In this direction, it was recorded both by Egypt and by the UN that Turkey did not recognize the exclusive economic area restriction treaty signed between Egypt and SCGA on February 17th, 2003.
However, the SCGA continued its attempts and, following the SCGA parliament accepting the law announcing the 13 petrol regions, has called for international bids. Upon these developments, the Ministry of Foreign Affairs announced it is expected of the SGCA to stop breaching the rights owned mutually by two parties on issues like petrol and natural gas and to give an end to attempts to collect bids without the consent of the Eastern Mediterranean countries, and indicated that the SCGA did not represent the whole of the island and they did not have the authority to sign agreements on behalf of the Turkish Cypriots. It was stressed that Turkey was determined to protect her rights and benefits in the Eastern Mediterranean.

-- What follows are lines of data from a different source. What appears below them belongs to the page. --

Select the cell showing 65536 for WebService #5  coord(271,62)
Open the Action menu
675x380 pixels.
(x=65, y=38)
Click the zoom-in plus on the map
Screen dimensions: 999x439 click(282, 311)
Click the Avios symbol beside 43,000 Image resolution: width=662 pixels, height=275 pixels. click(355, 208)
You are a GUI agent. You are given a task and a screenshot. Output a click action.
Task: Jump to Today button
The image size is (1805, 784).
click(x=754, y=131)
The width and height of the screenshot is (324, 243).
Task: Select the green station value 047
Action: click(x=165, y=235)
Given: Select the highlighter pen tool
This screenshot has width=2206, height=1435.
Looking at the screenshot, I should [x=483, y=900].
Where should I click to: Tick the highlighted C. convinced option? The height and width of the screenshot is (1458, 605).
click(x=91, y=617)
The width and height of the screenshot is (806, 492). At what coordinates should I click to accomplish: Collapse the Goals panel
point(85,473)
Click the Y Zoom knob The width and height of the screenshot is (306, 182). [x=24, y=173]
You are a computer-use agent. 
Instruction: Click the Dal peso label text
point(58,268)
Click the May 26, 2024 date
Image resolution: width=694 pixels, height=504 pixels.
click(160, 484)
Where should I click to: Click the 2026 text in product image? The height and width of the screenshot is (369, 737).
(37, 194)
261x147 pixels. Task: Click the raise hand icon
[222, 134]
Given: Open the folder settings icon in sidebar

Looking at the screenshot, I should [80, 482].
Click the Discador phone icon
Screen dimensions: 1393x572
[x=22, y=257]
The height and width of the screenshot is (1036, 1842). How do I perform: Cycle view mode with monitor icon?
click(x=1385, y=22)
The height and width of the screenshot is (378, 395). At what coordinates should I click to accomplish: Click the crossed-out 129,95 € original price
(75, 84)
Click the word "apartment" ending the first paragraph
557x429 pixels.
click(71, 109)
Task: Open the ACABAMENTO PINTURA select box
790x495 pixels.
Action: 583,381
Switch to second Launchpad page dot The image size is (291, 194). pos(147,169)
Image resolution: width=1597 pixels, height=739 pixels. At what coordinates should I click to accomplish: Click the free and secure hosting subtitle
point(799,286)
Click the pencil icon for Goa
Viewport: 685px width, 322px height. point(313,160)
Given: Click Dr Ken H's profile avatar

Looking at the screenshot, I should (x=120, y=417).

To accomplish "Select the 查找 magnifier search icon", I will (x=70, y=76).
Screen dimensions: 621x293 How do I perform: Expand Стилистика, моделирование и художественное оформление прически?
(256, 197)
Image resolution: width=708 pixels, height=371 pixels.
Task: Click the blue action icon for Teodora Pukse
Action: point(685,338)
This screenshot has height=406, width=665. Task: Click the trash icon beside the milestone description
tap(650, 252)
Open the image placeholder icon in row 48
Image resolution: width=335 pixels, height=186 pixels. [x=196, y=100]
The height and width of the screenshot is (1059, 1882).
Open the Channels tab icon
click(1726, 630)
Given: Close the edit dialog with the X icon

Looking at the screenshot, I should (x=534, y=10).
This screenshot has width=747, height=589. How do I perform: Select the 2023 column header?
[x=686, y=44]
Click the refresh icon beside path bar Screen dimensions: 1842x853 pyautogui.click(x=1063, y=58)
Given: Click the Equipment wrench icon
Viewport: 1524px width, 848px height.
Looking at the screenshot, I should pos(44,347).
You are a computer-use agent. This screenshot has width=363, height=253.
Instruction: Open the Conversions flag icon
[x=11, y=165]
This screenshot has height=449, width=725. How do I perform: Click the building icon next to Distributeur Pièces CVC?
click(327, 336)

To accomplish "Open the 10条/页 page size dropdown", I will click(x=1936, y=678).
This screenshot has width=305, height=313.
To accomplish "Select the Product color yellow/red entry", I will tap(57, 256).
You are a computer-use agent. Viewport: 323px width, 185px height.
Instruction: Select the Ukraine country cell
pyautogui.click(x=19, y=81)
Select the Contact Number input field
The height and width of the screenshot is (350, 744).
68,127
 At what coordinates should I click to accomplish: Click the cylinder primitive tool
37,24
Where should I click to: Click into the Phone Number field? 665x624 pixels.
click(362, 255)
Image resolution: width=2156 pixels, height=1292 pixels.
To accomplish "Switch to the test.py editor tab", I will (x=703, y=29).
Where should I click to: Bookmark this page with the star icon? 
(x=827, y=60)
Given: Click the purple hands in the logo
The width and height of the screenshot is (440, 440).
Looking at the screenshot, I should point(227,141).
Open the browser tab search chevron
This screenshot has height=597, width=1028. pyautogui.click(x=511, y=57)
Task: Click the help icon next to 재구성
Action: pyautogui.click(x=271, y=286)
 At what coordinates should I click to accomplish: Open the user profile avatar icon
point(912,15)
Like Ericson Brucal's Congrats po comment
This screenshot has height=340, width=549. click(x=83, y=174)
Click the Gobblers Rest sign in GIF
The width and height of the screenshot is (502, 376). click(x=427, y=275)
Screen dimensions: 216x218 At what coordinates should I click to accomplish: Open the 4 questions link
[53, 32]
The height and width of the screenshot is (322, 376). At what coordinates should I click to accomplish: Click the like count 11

All international institutions, including the UN and the world public, have been informed of Turkey’s views on the SCGA’s attempts, against international and statutory law, to restrict the sea authorization areas and to issue licences of perol and natural gas drilling in the seas.
These developments, once again have put forward the importance of a just, permanent and comprehensive solution to the Cyprus problem on the basis of the UN and UN parameters.